10 of 205 comments (clear)

  1. Yay! finally some accountability for all those bug by Anonymous Coward · · Score: 5, Insightful

    Great news - and am happy this is being done. Maybe if this is held as a precedent, more software will be written sensibly and with fewer stupid bugs and features.

    I think it is unforgivable that software companies can provide us any software they want (esp. in enterprise software) and get off without any problems. All this is due to very little attention paid to during the SDLC to thinking of problems and use cases and testing.

    Yay good for UK - and hope developers in US also get their feet held to the fire soon!

  2. Re:What about OSS by zonky · · Score: 4, Insightful

    Er, the whole point is you can't assign away any responsibilities if you've sold it at all. It must be fit for purpose.

  3. Re:Implications! by QuantumG · · Score: 5, Insightful

    What part of the word "sale" do you not understand?

    --
    How we know is more important than what we know.
  4. Re:What about OSS by Tapewolf · · Score: 4, Insightful

    While it might be good to hold commercial companies responsible for the software they sell it can place OSS developers in a very bad situation.

    If you sell your software to someone using only a rigged demo to convince them, then yes - you'd be liable if it wasn't able to do in reality what it seemed to do in the demo. With OSS - and heck, many commercial apps - you can usually evaluate it first, in which case this law would not apply. AFAIK it was the fact that they weren't able to evaluate it properly which caused the problem.

  5. Not really... by Joce640k · · Score: 4, Insightful

    If you'll bother to read the article (yes, I know...) you'll see that the customer was only given a demonstration of the software by a sales rep and the sales contract said "no money back".

    If your software has a free trial period and/or you allow refunds then you're OK - people can try before they buy.

    --
    No sig today...
  6. step-by-step guide for Americans by FuckingNickName · · Score: 5, Insightful

    In America, the buyer must beware: there's this weird idea that it's OK to con someone, because they should somehow know that the person they're buying from isn't trustworthy, essentially throwing all "perfectly informed and rational consumer" theories out of the water. Western European countries tend to have the different opinion that you don't get to fool someone any time (unless you're a civil servant or banker). Sales of most goods are very much not final - for example, the Distance Selling Regulations stipulate a trial period for many goods bought online. So:

    1. Do you feel your software is of good quality?
    If YES, go to 2.
    If NO, give away or do not distribute.

    2. Are you prepared to fix any serious problems with your software found by your customers in the year after you've sold it?
    If YES, go to 3.
    If NO, give away or do not distribute.

    3. Do you want to make money from others on the basis of honest trade?
    If YES, go to 4.
    If NO, give away or do not distribute.

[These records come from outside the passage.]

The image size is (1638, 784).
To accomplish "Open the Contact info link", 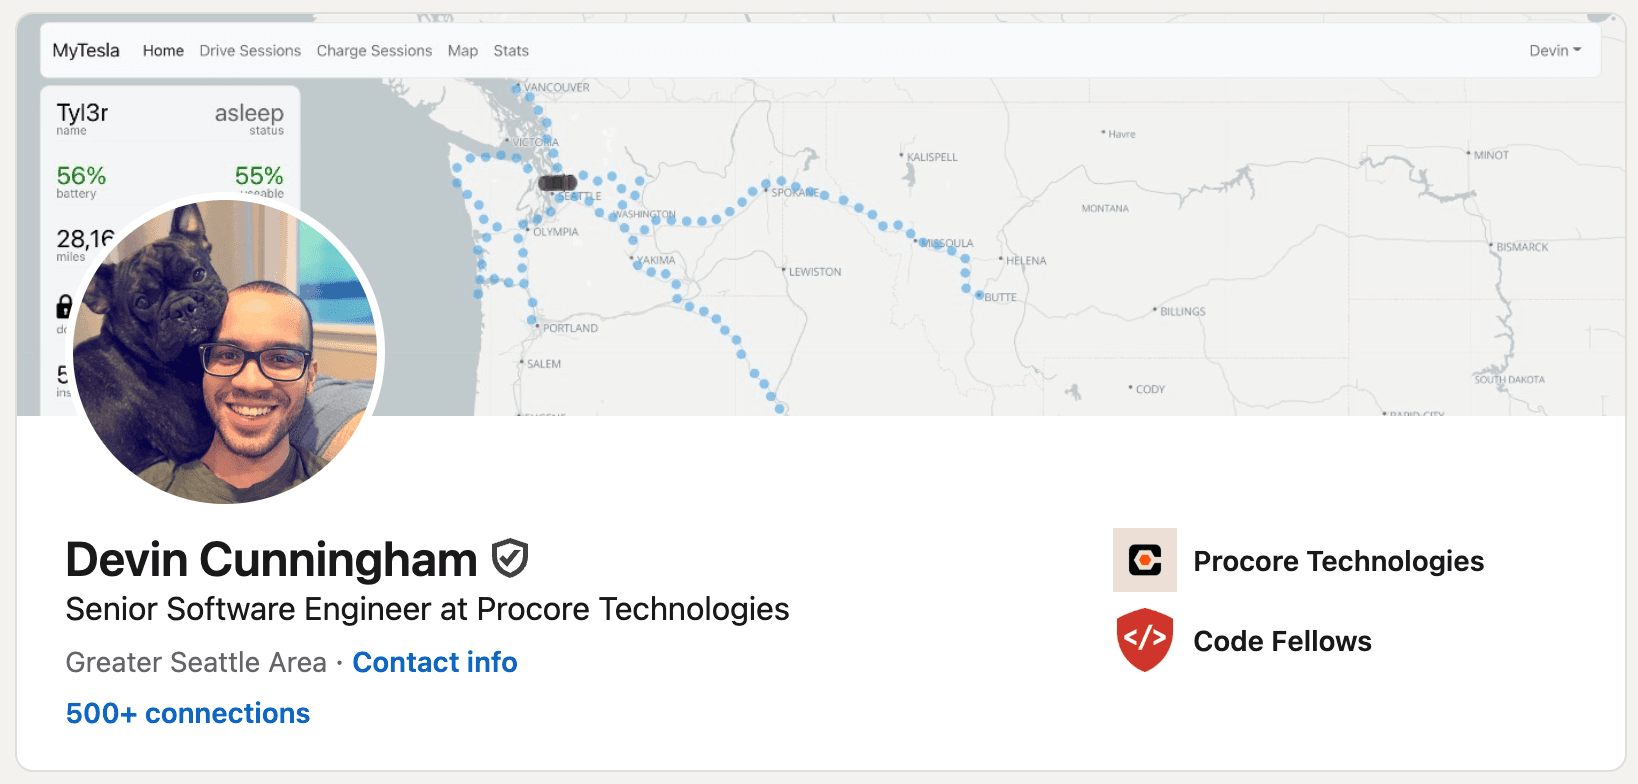I will pyautogui.click(x=435, y=662).
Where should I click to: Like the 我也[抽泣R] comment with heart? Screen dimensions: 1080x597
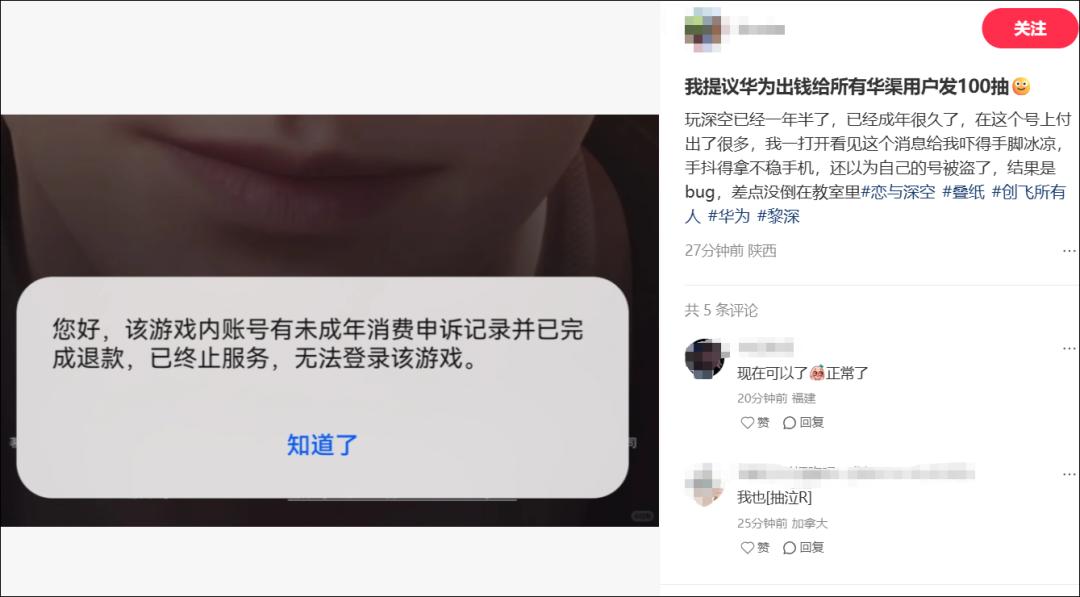point(755,547)
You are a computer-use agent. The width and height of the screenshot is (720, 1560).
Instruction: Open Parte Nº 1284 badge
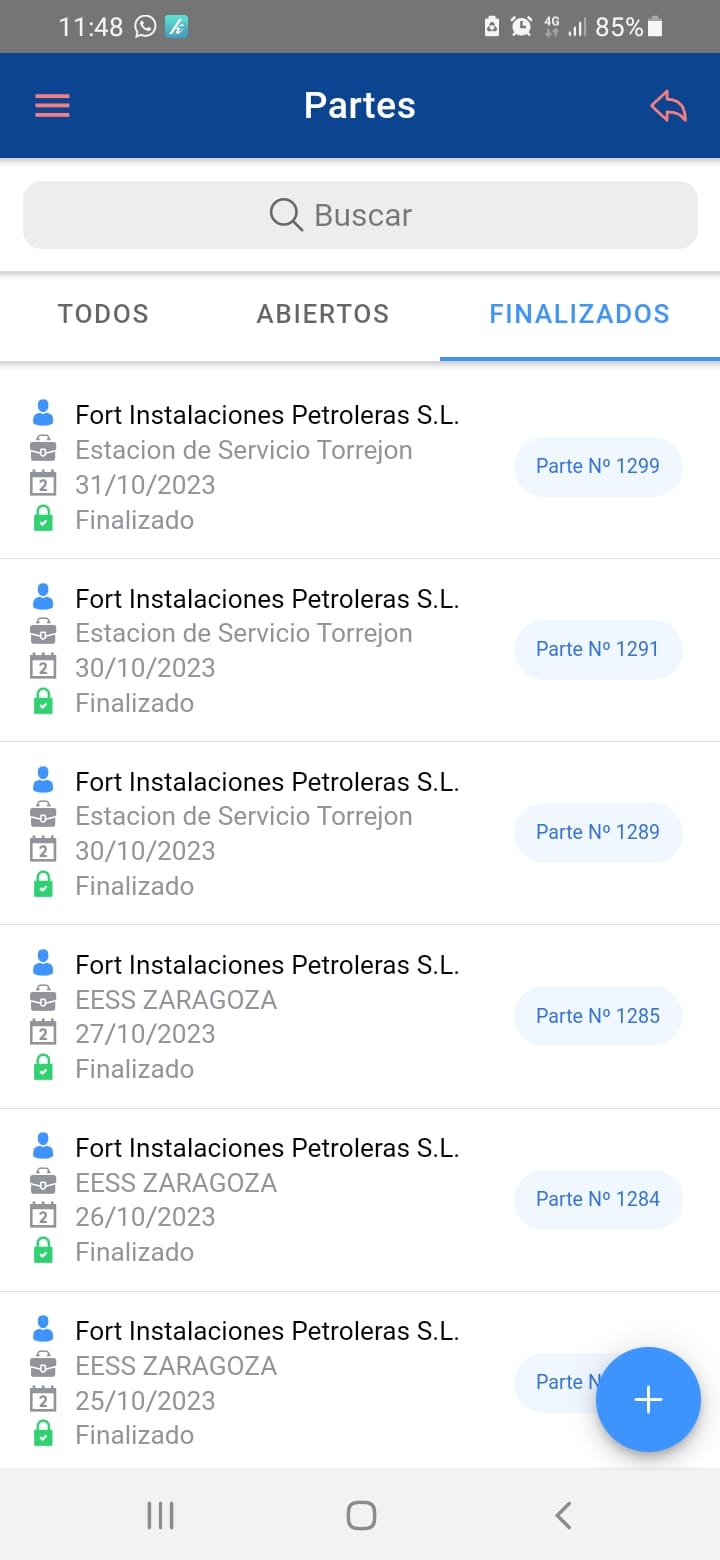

    4. Are you prepared to accept that for a consumer to be properly informed about a complex product, he must have a trial period?
    If YES, go to 5.
    If NO, give away or do not distribute.

    5. Congratulations, you're not a shyster and are the sort of businessman an economy needs.

  7. Re:Yay! finally some accountability for all those by delinear · · Score: 4, Insightful

    AC has hit the nail on the head - there's a reason that, for instance, a company might choose to pay MS a lot of money to use Bing maps in preference to the free solution from Google, and that reason is that they have a legally binding contract which includes accountability on both sides. If you're dealing with an alpha version of the code which is expected to have bugs and comes with no guarantee, that's fine so long as that's reasonably conveyed to the customer and they're happy to take the risk. If you tell the customer you're providing a mature solution that will do X, Y and Z and you're charging a premium for that, it's only right that the software vendors are accountable if it fails on any of those stated counts. If you're worried about getting sued, make it blatantly clear that there are potential flaws in the software - if that makes it harder to sell then either reduce the price or fix the flaws.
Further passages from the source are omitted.